───── PREZENTOWANE INFORMACJE

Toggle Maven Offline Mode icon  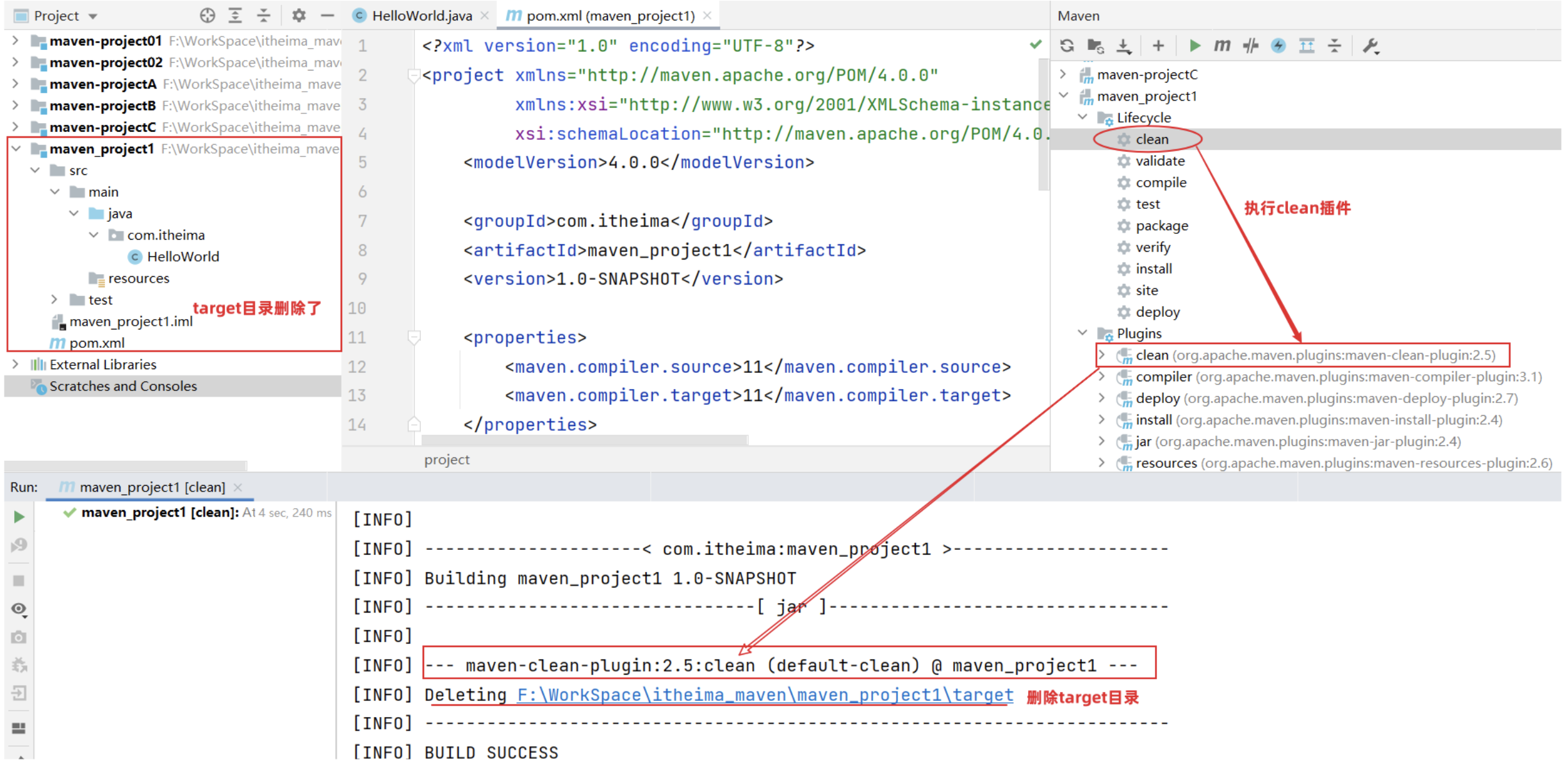click(x=1250, y=45)
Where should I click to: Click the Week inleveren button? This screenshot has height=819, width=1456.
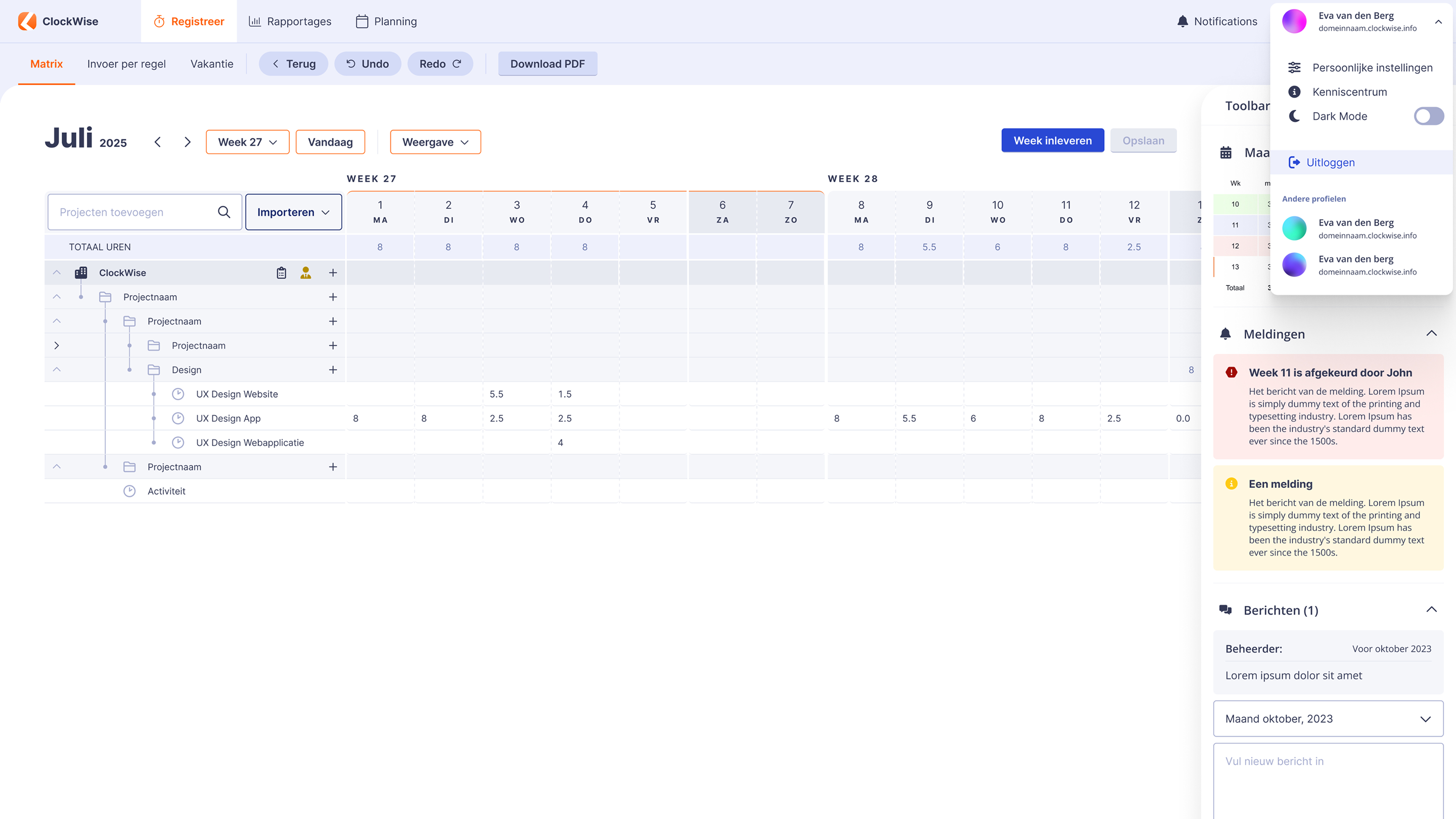tap(1053, 140)
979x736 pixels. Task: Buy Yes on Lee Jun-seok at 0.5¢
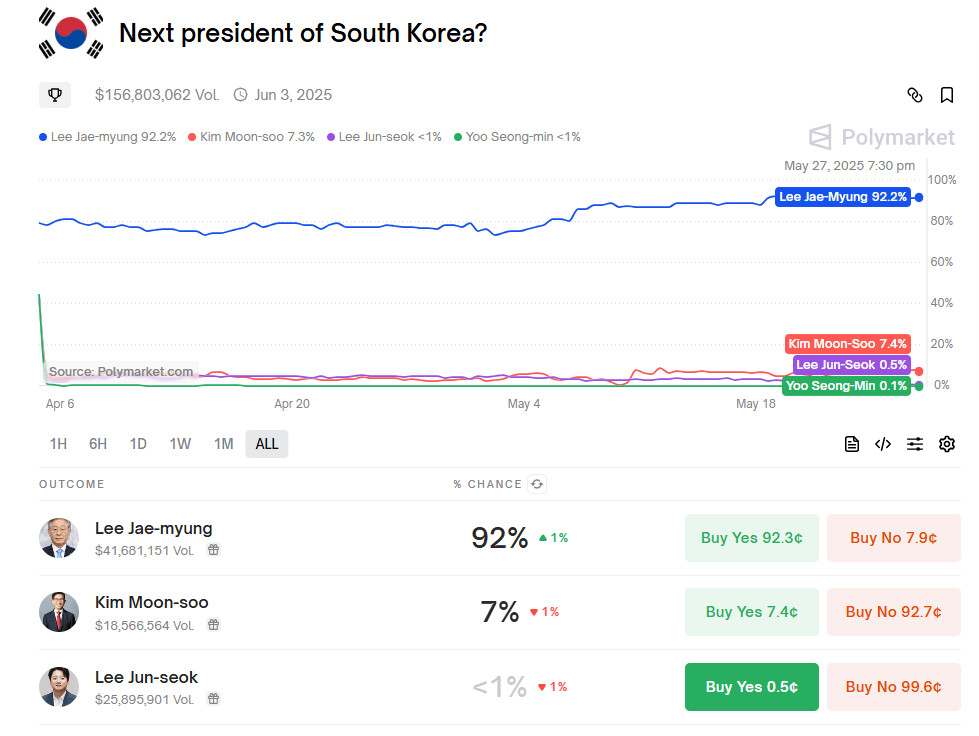pos(752,687)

──────────

ZADANIE W SKRÓCIE: Wypisz bez zmian wszystkie wiersze od tego, który zawiera „Where should I”, aż do ostatniego wiersza pozycji włącznie. Obrazy pomiń.

WYNIK KOŃCOWY:
Where should I click to: Click the Week inleveren button? This screenshot has height=819, width=1456.
tap(1053, 140)
979x736 pixels. Task: Buy Yes on Lee Jun-seok at 0.5¢
pos(752,687)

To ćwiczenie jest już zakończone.